Fed funds futures currently price the next policy rate cut for June or July. This outlook comes against the backdrop of Federal Reserve Chair Jerome Powell's term ending in May and the potential transition to nominee Kevin Warsh, should he assume the role.
Strategists at JPMorgan framed the near-term market reaction to the weekend's geopolitical events as likely to drive risk-off behavior, but counseled a longer-term perspective. In their note, JPMorgan strategists led by Mislav Matejka said: "U.S. activity remains robust, the tax bill impact is a net positive for '26, and Fed could stay dovish." They added: "U.S. inflation is weathering trade headwinds well, and is helped by reducing wages and services inflation. The question is over the labour market and the relatively elevated investor positioning, together with full valuations and the AI trade potentially having risks of commoditization."

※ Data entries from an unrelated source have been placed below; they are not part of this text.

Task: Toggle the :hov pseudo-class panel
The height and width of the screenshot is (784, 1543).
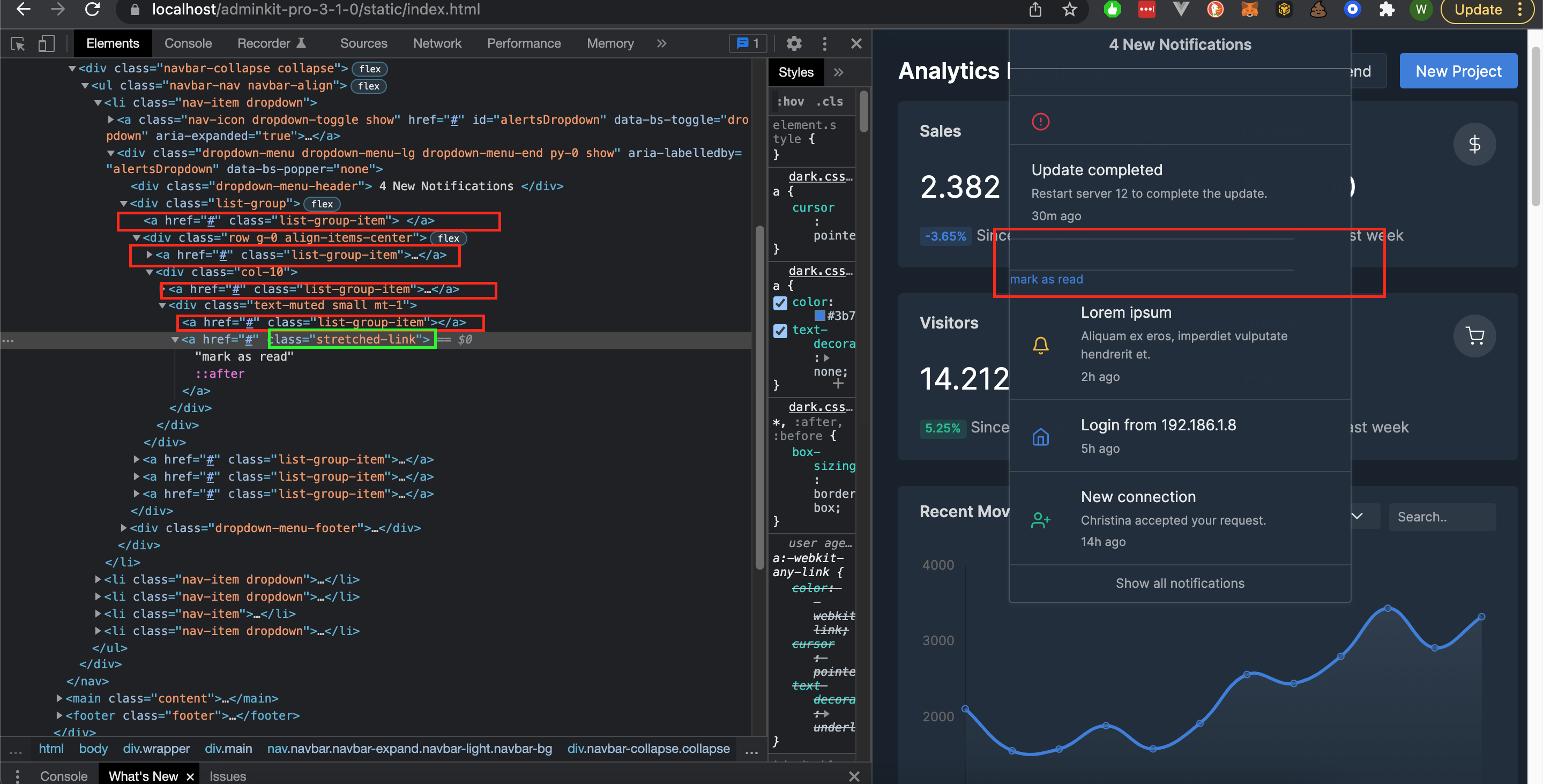Action: [789, 101]
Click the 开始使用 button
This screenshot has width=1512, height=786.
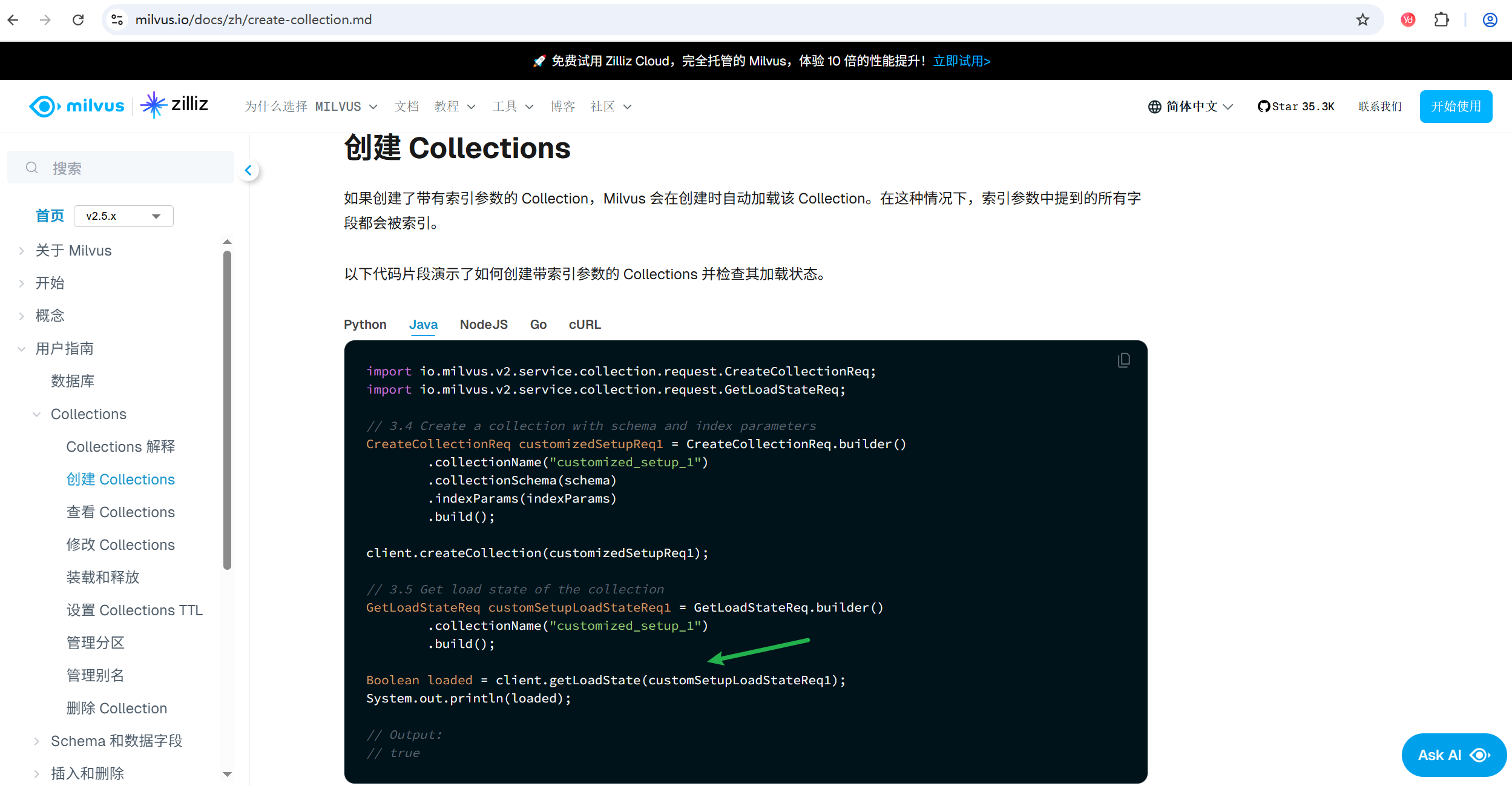(x=1455, y=107)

Other market participants emphasized near-term opportunities created by recent weakness. Evercore ISI said that while the situation with Iran remains fluid, a pullback toward S&P 500 support at 6,520 is likely to hold and could present a chance to add exposure to names hit by both AI-driven selling and geopolitically induced declines.
RBC Capital Markets highlighted valuation dynamics in sectors central to recent market turbulence. The firm noted that software stocks, which have been at the center of AI-related selling pressure, have already seen sharp declines on a price-to-earnings basis. By contrast, the Capital Markets industry's valuations have improved and now sit near long-term averages on both absolute and relative P/E measures. RBC cautioned that while there is no singular valuation threshold that must be reached, important bellwether names are not, collectively, at particularly compelling valuations on their own. The firm said these sectors will be important to watch should a broader growth scare materialize, though that is not its base case.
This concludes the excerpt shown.